Directions:
Please reproduce exactly the line that contains "Czesio207 (311, 648)" and every line after it through the end of the records below, adding nothing else.

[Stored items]
______

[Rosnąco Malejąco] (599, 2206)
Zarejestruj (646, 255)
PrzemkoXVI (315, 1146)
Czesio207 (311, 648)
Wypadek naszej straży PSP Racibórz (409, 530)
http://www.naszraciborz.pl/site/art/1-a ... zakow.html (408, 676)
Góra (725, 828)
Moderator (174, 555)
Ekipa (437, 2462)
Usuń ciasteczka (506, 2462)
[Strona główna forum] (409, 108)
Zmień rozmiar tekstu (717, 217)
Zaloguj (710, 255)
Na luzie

______

Task answer:
Czesio207 (311, 648)
Wypadek naszej straży PSP Racibórz (409, 530)
http://www.naszraciborz.pl/site/art/1-a ... zakow.html (408, 676)
Góra (725, 828)
Moderator (174, 555)
Ekipa (437, 2462)
Usuń ciasteczka (506, 2462)
[Strona główna forum] (409, 108)
Zmień rozmiar tekstu (717, 217)
Zaloguj (710, 255)
Na luzie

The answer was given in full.